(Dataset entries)
Segment Open
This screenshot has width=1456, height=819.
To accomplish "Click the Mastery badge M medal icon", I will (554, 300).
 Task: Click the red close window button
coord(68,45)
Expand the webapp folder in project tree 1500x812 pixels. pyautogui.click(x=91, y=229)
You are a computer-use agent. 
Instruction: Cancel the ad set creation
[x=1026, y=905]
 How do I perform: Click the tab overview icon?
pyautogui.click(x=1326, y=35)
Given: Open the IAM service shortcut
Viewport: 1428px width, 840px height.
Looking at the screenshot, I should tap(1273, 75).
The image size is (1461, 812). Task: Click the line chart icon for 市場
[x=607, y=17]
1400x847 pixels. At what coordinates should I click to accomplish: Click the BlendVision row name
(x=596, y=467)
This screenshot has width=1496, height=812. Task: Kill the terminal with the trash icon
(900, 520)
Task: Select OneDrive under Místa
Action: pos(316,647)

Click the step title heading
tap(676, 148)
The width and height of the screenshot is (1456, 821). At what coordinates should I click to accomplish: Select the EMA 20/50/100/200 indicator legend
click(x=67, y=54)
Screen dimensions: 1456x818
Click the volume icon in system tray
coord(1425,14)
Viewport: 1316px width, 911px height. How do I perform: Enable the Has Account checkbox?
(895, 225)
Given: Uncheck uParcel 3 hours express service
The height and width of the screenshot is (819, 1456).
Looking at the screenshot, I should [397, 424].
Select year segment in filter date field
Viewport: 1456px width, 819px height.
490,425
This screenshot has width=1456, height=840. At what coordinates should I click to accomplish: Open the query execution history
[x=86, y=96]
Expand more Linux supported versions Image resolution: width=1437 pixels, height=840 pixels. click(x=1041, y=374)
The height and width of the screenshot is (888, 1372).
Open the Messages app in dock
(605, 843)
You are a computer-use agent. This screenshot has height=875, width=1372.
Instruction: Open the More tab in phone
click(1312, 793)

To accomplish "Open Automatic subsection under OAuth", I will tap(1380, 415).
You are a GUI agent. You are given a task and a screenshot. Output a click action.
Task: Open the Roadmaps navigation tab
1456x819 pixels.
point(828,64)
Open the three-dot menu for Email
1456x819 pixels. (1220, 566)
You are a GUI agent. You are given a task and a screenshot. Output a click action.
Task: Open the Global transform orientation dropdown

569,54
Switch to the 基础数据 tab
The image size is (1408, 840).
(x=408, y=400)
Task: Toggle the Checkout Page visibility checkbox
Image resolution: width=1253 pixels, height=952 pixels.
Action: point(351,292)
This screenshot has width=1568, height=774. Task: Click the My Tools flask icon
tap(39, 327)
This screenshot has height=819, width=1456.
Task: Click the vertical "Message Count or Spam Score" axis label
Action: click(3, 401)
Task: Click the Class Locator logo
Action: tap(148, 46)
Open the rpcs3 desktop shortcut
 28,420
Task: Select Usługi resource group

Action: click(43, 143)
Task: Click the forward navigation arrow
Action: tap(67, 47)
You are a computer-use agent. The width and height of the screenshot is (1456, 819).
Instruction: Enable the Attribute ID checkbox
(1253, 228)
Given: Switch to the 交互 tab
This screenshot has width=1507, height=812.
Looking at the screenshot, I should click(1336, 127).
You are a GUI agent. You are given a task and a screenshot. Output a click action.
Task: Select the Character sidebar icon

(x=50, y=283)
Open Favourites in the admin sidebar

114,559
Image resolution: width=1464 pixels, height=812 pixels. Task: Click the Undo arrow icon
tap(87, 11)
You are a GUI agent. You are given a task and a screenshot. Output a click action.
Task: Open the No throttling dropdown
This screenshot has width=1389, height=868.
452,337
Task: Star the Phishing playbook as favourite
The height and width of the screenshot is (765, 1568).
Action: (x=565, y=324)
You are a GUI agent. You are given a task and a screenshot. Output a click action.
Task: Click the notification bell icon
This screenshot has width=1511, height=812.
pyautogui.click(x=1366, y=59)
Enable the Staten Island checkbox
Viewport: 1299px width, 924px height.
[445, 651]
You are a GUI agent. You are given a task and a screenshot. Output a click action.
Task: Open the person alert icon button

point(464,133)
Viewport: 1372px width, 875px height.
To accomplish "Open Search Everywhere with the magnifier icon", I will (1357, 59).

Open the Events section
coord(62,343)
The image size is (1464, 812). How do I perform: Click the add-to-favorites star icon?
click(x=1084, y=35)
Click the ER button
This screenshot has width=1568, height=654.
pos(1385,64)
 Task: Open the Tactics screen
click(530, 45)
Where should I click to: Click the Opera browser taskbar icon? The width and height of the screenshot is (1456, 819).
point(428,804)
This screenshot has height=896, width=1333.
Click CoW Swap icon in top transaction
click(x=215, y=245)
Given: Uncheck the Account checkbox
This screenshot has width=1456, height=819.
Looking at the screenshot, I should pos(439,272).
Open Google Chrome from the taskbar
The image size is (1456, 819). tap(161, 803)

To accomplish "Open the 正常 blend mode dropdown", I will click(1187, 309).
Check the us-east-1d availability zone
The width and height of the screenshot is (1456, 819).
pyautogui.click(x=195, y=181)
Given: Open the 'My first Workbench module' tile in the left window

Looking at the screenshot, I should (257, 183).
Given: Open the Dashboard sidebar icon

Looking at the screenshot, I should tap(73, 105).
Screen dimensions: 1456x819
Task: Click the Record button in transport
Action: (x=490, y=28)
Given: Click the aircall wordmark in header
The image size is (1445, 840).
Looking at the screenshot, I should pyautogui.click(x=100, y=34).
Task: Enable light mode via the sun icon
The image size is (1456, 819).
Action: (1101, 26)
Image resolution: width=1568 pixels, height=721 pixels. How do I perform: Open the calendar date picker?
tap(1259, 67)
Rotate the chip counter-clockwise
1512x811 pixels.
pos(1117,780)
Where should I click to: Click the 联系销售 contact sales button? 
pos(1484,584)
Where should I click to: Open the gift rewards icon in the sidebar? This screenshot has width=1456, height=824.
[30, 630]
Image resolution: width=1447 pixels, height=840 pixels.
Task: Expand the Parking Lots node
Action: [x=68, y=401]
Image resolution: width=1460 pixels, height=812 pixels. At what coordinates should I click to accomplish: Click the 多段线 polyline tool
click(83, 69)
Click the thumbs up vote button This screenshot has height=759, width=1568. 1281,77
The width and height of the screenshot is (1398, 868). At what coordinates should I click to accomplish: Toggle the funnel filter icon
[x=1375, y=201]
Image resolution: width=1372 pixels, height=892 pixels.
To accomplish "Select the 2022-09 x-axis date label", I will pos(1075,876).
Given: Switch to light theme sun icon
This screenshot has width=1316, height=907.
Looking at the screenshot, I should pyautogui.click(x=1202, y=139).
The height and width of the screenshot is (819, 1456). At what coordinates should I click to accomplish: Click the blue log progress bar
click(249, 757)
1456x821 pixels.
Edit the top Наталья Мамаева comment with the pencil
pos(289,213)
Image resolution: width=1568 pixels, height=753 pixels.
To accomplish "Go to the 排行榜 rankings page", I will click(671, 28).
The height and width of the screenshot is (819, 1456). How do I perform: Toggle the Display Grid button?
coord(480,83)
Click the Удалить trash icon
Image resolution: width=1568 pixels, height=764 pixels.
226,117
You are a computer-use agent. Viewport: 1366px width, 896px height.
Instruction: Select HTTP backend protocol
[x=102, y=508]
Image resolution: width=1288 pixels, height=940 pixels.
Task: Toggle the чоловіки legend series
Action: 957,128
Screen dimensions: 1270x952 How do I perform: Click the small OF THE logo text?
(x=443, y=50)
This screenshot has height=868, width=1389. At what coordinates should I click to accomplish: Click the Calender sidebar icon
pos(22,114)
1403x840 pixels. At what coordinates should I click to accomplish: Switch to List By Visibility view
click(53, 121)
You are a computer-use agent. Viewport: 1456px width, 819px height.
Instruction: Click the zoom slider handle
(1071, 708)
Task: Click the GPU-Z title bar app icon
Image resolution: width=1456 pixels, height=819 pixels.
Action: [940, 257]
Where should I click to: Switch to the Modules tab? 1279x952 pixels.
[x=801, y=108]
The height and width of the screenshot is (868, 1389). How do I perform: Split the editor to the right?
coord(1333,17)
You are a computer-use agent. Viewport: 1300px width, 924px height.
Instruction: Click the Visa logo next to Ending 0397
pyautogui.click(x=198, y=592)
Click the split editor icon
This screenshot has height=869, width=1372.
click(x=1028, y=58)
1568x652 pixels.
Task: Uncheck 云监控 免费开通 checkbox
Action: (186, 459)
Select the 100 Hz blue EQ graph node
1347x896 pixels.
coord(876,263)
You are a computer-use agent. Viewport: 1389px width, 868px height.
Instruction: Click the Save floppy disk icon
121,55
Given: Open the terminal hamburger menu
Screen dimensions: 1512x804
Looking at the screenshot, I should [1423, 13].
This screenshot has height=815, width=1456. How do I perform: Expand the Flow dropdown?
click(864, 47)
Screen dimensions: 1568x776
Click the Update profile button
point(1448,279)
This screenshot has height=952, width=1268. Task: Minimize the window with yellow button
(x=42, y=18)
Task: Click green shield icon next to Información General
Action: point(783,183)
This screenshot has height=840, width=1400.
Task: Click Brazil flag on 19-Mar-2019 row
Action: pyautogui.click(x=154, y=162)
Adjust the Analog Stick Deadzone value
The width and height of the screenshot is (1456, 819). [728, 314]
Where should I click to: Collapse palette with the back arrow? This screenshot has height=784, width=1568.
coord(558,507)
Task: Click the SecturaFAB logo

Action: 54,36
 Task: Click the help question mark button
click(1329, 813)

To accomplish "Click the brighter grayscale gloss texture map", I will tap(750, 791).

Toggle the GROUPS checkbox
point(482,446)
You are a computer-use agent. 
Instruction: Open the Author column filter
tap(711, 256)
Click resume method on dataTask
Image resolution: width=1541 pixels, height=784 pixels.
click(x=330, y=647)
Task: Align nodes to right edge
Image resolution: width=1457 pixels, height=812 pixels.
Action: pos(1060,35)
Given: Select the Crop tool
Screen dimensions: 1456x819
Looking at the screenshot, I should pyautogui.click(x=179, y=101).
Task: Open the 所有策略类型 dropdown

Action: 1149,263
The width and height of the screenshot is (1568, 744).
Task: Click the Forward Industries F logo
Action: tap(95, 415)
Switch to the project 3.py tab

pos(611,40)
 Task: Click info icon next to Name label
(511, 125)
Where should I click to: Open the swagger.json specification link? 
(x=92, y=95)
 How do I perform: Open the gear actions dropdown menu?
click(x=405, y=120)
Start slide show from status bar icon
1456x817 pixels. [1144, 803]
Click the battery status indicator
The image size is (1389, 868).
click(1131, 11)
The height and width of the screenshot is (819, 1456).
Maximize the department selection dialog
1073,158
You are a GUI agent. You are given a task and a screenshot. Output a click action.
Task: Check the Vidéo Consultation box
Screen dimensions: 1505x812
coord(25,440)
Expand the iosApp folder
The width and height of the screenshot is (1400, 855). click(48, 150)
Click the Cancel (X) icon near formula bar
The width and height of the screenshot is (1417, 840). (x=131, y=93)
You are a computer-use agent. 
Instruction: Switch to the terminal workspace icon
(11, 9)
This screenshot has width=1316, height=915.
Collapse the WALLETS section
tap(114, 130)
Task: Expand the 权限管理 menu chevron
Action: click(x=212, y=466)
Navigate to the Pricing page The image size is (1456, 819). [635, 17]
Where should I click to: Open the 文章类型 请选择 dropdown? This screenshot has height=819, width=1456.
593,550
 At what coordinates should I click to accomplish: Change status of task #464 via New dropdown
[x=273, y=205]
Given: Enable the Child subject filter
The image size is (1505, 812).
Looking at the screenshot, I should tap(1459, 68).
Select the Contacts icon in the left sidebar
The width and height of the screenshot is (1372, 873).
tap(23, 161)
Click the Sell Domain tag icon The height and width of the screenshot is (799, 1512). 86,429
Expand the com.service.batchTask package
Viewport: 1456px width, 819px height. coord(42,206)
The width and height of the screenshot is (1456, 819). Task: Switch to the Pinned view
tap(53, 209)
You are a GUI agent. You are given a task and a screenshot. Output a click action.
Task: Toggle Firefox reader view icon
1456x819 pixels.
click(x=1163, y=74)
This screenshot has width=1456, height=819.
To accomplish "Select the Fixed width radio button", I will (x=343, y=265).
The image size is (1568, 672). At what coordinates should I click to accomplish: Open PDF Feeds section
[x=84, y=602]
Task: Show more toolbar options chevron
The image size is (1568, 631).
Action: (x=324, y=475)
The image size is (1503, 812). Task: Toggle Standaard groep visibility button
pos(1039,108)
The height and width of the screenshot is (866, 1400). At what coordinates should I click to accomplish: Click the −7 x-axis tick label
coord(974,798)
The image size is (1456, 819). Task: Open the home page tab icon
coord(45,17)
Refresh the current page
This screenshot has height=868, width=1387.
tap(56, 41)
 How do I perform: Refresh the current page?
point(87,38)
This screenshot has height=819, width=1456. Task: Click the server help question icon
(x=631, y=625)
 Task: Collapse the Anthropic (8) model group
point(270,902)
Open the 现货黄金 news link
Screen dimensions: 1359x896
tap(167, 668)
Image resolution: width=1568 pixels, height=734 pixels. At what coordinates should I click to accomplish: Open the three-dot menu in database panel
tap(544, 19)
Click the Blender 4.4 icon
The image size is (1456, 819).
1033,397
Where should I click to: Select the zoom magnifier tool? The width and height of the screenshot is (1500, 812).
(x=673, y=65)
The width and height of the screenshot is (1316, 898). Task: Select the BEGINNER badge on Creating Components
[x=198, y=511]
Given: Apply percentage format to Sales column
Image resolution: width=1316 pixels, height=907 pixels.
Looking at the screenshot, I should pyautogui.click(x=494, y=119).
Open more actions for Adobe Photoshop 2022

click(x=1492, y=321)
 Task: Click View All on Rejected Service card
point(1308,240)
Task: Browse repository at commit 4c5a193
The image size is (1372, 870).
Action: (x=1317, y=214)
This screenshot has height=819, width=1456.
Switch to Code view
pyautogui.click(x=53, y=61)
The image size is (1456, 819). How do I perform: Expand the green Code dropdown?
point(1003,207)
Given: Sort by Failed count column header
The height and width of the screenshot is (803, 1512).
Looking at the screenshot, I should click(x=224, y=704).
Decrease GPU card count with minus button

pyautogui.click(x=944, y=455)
Segment Closed
= BRIEF =
Copy out every line of the data that includes "light".

= ANSWER BOX =
Task: Enable light mode via the sun icon
Given: Switch to light theme sun icon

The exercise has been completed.